In the case of nuclear, DBL Investors took the grand total of subsidies paid to the nuclear power industry from 1947 – 1999 and divided it by 52 years, which equals $3.50 billion per year.
Similar calculation methods are applied to Biofuels 1980 – 2009 and Renewables 1994 – 2009.
Whatever the kind of energy, there are always externalities to deal with.
In the case of wind turbines, they can create noise, and for some people the noise is uncomfortable. And, they are either a source of wonder or an eyesore — depending on your viewpoint.
Hydroelectric dams dramatically lower fish stocks in rivers, although there have been some notable programmes designed to mitigate this in some river systems.
In China, the externalities from burning fossil fuels cause 410,000 deaths per year.
“China faces a number of serious environmental issues caused by overpopulation and rapid industrial growth. Water pollution and a resulting shortage of drinking water is one such issue, as is air pollution caused by an over-reliance on coal as fuel. It has been estimated that 410,000 Chinese die as a result of pollution each year.” – Common Language Project
This problem does not stop at the borders of any one country, for it is a worldwide externality.
The polluted air in China does not stay in the country, but circulates around the northern hemisphere, taking between 5 to 7 days to reach the western coastline of North America.

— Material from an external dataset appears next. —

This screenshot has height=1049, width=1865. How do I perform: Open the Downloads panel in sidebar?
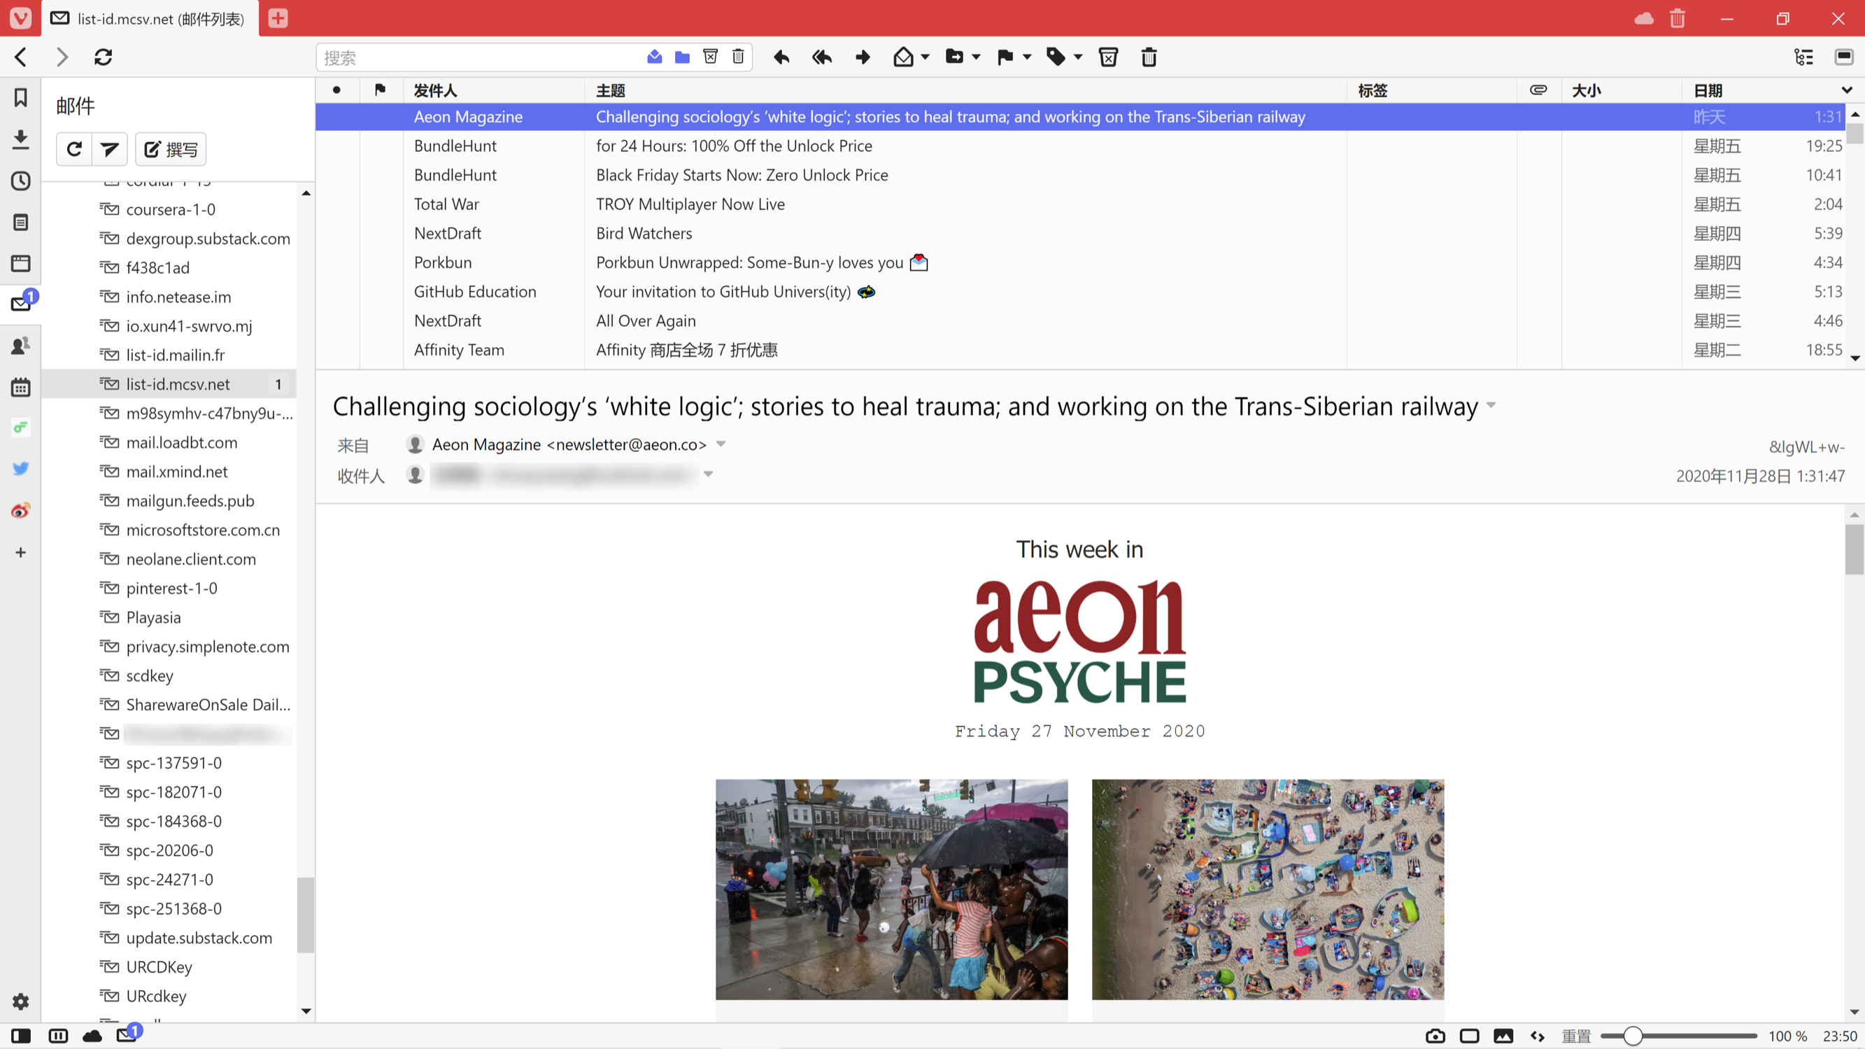(20, 139)
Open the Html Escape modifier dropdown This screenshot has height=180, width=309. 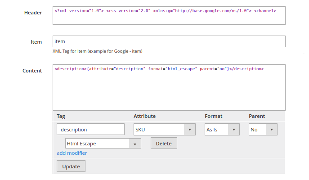click(x=103, y=144)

Similarly, the polluted air from North America takes 4 to 6 days to reach Europe.
And then there is the depleting ozone layer and oxygen levels in the Earth’s atmosphere caused by the burning of fossil fuels and man-made chemical compounds — along with dramatically increasing CO2 (and CO2 equivalent) gases, which increase the solar insolation value of the atmosphere (trapping heat) and thereby increasing the average worldwide temperature.
Scientists say that for each 1 C degree of global warming, it costs governments, businesses and citizens, 1 Trillion dollars per year to mitigate those effects.
According to 97 percent of the climate scientists testifying under sworn oath in the United States Congress in April of 2012, most of the global warming measured since the beginning of the Industrial Revolution, is ‘anthropogenic’ — that is, caused by humans. Profoundly, it is in our best interest to make the switch to Renewable Energy.
Massive spending reductions for governments will be the result of switching to Renewable energy, as the costs to human health (national health care systems externality) and the costs of mitigating the damage caused by climate change (agriculture, property and emergency management externality), will drop dramatically.
Not to mention the billions of dollars of savings when conventional energy subsidies end.